Публика, однако, плевать хотела на мои различные роли за экраном. Она приняла меня бандитом, потом полицейским и считала теперь меня наделенным сверхъестественными способностями. Я делал невозможное в кадре, выполняя немыслимые трюки, всегда выходил победителем в конце фильма – или умирал, – и постепенно меня стали воспринимать как героя (даже полубога). В жизни тоже, не делая больше различия между моими персонажами и мной. Когда мы с Лаурой Антонелли позволили себе роскошь трехчасового путешествия в Нью-Йорк на «Конкорде», я имел случай испытать это на себе.
Мы спокойно и удобно сидим, как вдруг самолет начинает трясти. Пассажиры удивлены, кто-то пугается. Слово берет пилот и объясняет, что один из четырех двигателей сверхзвуковой машины вышел из строя. Он призывает нас сохранять спокойствие, уверяя, что трех вполне достаточно для полета, который только будет более долгим, так как мы перешли на дозвуковую скорость.
Несмотря на это успокаивающее объявление, мой сосед справа все так же напряжен. Он лихорадочно заглатывает рюмку за рюмкой. Через тридцать минут после первого технического сбоя происходит второй. На этот раз мы резко теряем высоту, и салон заполняется запахом гари. Снова звучит голос пилота, уже не такой спокойный, как давеча, сообщая, что сгорел и второй двигатель и нам, возможно, придется совершить посадку до Нью-Йорка. Моего соседа вот-вот вывернет, он бледен, глаза вытаращены. Внезапно он поворачивается ко мне, вцепляется в мою руку и орет: «Мсье Бельмондо, сделайте что-нибудь!»
Я ничего не мог сделать, а в Нью-Йорк мы все-таки прилетели живыми и невредимыми. Но семью часами позже!

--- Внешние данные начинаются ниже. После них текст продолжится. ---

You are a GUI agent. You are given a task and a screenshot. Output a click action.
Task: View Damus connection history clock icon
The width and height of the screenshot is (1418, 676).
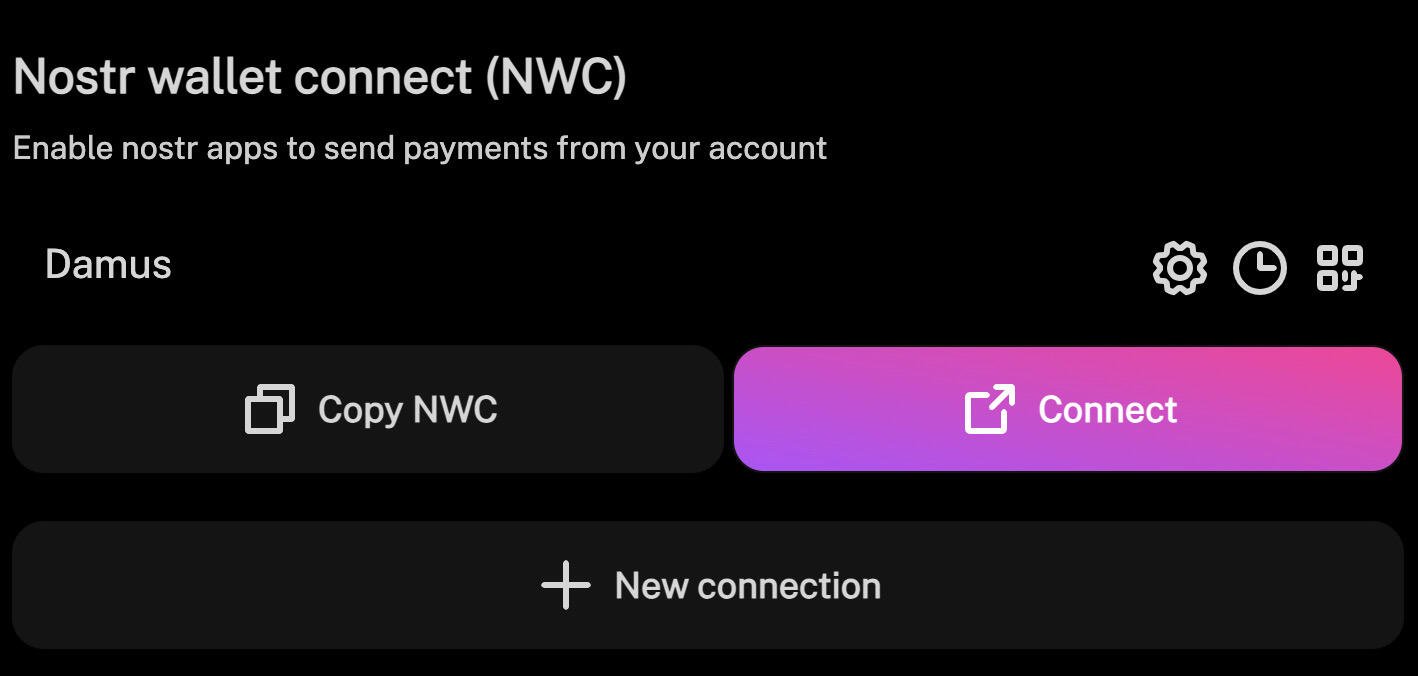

Лотнер еще раз пригласил меня в свой фильм «Веселая пасха», тоскуя по «Полицейскому или бандиту», ибо снимался он тоже в Ницце, с Мари Лафоре в роли моей жены. Но совсем в другом жанре, водевильном. Мы с Мари и моей юной любовницей в исполнении Софи Марсо, которую я выдаю за свою дочь, составляем любовный треугольник, служащий отправной точкой к череде перипетий и, разумеется, трюков. Я проношусь на моторной лодке по острову сквозь лодочный сарай, пролетаю на машине через широкое стекло.